The Family Self-Sufficiency program now serves between 50 and 70 families annually. HUD funding is based on the level of participation. WHA recently landed another $59,500 from HUD that will continued to increase participation.

Woodard said the program also kept her grounded.

“Five years ago, I didn’t know I would need this,” she said. “It’s a great program. It’s pushing you to get what you can in five years.”

She said while five years might seem like a long commitment, it goes by fast. And each time you reach what you set out to do, it only drives you to do more.

“At the end of five years, you’ve gained,” she said. “In five years, you see what you’ve done and how far you’ve come. You see your growth.”

She went from unemployment, to a convenience store clerk barely making minimum wage to a job she loves making good money to support herself and her dreams.

Woodard said WHA officials through it all have been invaluable.

“They stand behind you,” she said. “What they can’t help you with, they will point you to someone who can. They propel you in the direction you want to go.”


Woodard, a single mom of two children, said the program has afforded various other things, including getting ahead on her bills, empowering her as a person and saving money for her next goal — building a home.

“The house I want is well in my reach,” she said, adding that she wants to build a house in the country and have space for her children to live and play freely.

“My dream is to own my house in two years,” she said. She continues to save for that dream. Woodard said the best part about program is that it shows her children how she never gave up, but pressed on despite any barrier thrown her way.

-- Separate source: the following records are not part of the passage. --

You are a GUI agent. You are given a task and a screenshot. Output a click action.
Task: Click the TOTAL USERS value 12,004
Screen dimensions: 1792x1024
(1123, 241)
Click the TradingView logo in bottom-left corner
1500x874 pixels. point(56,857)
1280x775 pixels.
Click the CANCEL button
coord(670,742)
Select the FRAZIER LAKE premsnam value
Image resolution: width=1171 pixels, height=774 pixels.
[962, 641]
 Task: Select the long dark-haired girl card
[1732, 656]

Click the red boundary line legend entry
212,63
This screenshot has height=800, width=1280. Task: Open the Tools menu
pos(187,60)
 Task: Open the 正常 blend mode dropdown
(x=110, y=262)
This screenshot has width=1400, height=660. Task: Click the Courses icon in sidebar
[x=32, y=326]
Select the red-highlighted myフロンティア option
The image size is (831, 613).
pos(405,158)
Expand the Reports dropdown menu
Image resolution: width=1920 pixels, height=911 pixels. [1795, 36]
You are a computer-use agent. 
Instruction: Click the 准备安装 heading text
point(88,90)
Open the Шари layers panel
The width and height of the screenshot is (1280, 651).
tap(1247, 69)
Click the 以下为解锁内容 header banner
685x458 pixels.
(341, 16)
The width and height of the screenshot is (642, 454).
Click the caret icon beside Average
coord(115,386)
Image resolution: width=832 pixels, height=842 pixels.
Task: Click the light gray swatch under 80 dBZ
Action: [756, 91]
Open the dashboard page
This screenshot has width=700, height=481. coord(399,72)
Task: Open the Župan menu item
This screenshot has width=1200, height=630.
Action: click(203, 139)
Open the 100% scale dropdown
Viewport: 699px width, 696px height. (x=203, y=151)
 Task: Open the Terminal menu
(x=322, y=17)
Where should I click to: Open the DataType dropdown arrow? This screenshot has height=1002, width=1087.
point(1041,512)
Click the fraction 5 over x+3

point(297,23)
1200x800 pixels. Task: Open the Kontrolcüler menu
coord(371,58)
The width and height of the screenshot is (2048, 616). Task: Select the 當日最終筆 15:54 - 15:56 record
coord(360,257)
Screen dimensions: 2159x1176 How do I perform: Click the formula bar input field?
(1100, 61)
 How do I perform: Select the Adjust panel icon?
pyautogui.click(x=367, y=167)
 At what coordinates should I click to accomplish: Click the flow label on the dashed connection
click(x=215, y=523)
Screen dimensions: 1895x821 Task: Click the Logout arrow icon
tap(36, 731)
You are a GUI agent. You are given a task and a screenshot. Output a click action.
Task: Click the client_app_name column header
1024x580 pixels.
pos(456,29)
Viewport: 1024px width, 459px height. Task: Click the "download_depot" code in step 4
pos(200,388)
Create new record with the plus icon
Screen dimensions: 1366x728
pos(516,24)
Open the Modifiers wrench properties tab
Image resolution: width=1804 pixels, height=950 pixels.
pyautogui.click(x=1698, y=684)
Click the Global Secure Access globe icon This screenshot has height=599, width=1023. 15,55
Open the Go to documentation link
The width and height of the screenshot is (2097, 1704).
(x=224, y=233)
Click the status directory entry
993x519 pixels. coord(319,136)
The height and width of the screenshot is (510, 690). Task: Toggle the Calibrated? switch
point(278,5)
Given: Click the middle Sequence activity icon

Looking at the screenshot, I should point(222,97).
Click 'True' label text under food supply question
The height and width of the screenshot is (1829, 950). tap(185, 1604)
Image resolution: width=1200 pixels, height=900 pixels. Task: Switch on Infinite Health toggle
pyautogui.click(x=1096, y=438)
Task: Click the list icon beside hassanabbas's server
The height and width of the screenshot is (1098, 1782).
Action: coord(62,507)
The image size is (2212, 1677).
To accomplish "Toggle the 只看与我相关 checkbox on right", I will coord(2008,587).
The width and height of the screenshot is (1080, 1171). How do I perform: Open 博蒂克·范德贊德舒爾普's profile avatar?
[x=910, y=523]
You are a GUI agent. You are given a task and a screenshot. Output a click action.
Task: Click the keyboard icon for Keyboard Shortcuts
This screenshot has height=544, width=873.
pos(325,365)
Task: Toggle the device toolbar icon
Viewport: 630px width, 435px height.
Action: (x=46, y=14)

And patience is the key, she said.

“I’m not where I want to be, but I’m very far from where I used to be,” she said. “Once you reach certain goals in the program you have to set more goals. It’s all about God’s timing. Your purpose is going to be there. You have to believe in yourself. This program helps put the stepping stones in place for you to get there.”


Five years ago, Woodard said she felt defeated.

“I was sitting there down and out and ready to give up,” she said.

Woodard said while she has completed the program, she will continue to utilize everything she learned and move forward with a next set of goals.

“I’m still striving,” she said. “I’m still saving.”

And Woodard has a little advice for those who may be in a similar situation she was in several years ago.

“Push yourself and utilize every resource and opportunity you can designed to help you,” she said. “Don’t give up. Don’t stop believing.”